Donati discovered what would be his best comet on the evening of June 2, 1858, at which time it was 7th magnitude and located near the “head” of the constellation Leo. It traveled slowly northward from that point and brightened, and by the end of August was nearing conjunction with the sun, some 25 degrees north of it; meanwhile, by that time it was close to 3rd magnitude and exhibiting a short, bright tail. Throughout September it remained visible – from the northern hemisphere – both in the northwest after dusk and in the northeast before dawn as it traveled eastward through Ursa Major south of the Big Dipper, brightening to 2nd magnitude by mid-month and to 1st magnitude or brighter, with a 20-degree-long tail, by month’s end.
Having passed through perihelion at the end of September and being closest to Earth (0.54 AU) on October 10, Comet Donati was at its best during the first half of October, being a striking object in the evening sky as bright as magnitude 0 and exhibiting a bright, curved dust tail up to 60 degrees long as well as a shorter and dimmer ion tail. As it traveled southward and began fading it ceased being accessible from mid-northern latitudes by the latter part of that month, however by this time it had started to become visible from the southern hemisphere. It remained visible to the unaided eye until the latter part of November and was followed telescopically until early March 1859, by which time it had entered southern circumpolar skies.

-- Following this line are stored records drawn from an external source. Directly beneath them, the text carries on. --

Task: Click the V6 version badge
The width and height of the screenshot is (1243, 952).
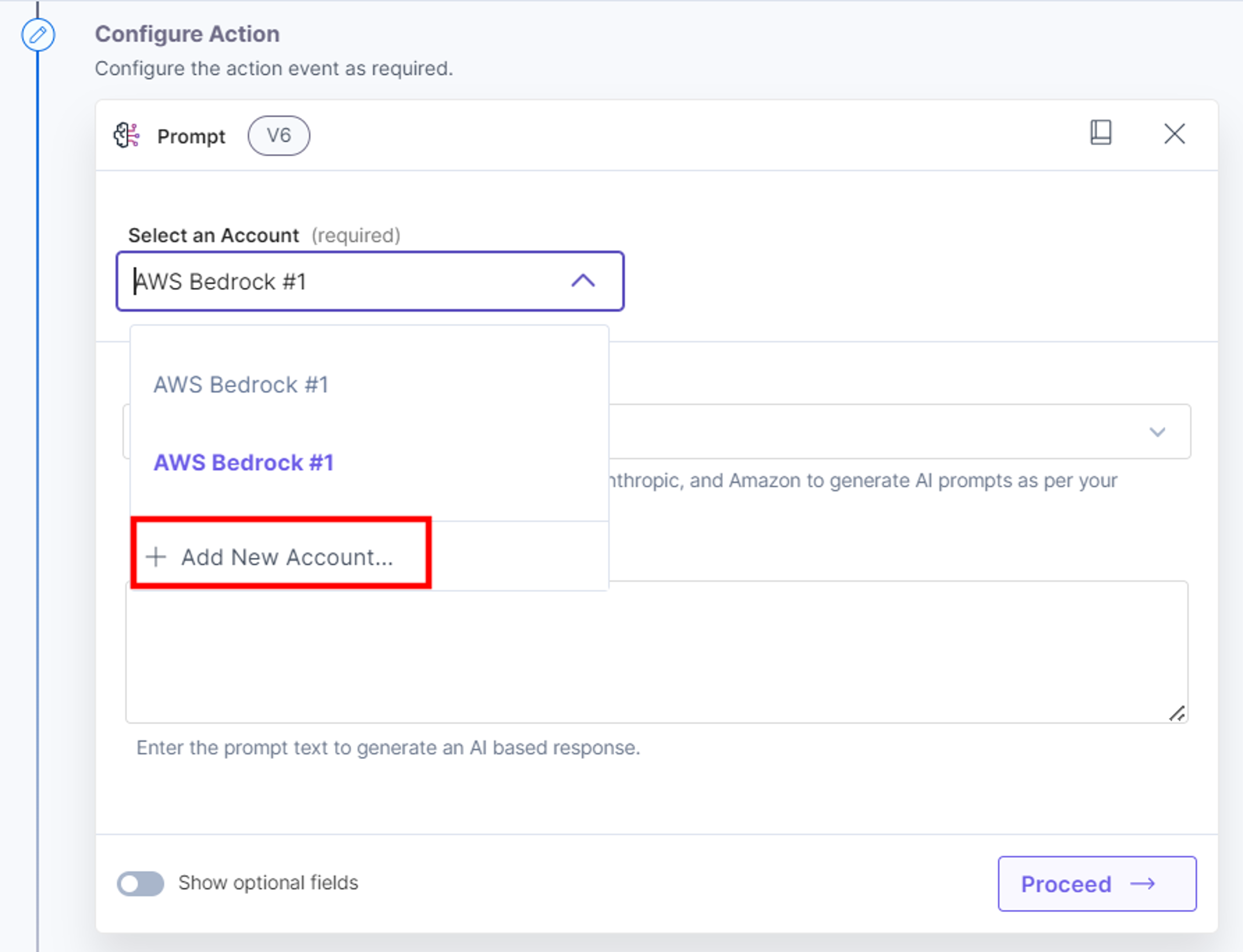Action: click(279, 135)
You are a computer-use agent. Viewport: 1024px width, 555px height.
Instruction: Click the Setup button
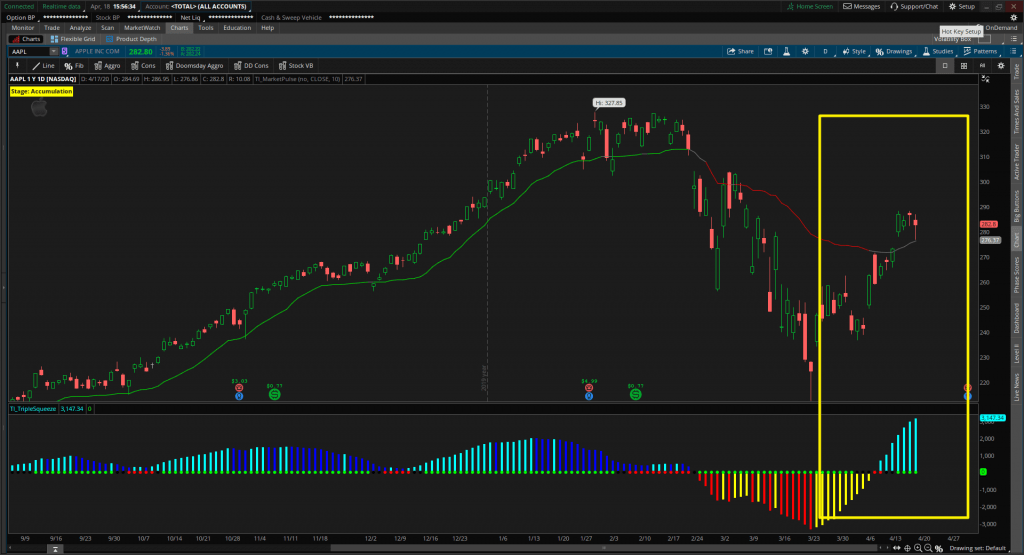pos(960,6)
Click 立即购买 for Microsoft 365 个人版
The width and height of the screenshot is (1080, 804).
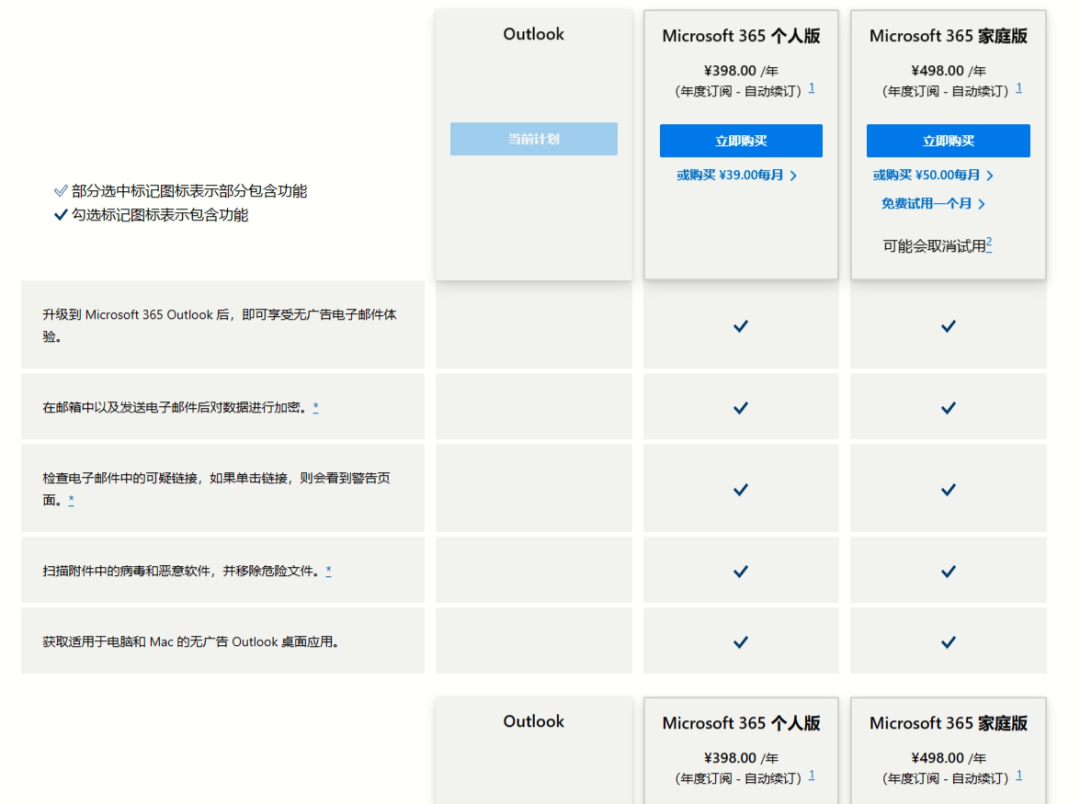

The practice of astrophotography was just starting to come into existence in the mid-19th Century, and Comet Donati has the distinction of being the first comet ever photographed, when a British portrait painter and photographer, William Usherwood, managed to record an image of it on September 27; unfortunately, no copies of this photograph are known to exist. On the following night George Bond at Harvard College attempted several photographs through the Observatory’s 38-cm refractor, and on a six-minute exposure managed to record “only the nucleus and a little nebulosity” in the inner coma. It would be another two decades before astrophotography in general, and photography of comets in particular, started to come into its own, and part of this process is covered in last week’s “Comet of the Week” presentation.
Comet Donati was widely observed, especially from the northern hemisphere, around the time of its peak display in early October 1858, and by all accounts was a strikingly beautiful object with its long and curved dust tail. It appears in quite a bit of the literature and news stories of the time and was painted by various artists, and future U.S. President Abraham Lincoln reportedly viewed it when he was a candidate for the U.S. Senate on the evening before one of his famous debates with Stephen Douglas. As Comet Donati and various other “Comets of the Week” throughout “Ice and Stone 2020” – including the recent Comet NEOWISE C/2020 F3 – demonstrate, the appearance of a bright and beautiful comet in the nighttime sky can have a profound emotional effect on those of us here on Earth fortunate enough to view them.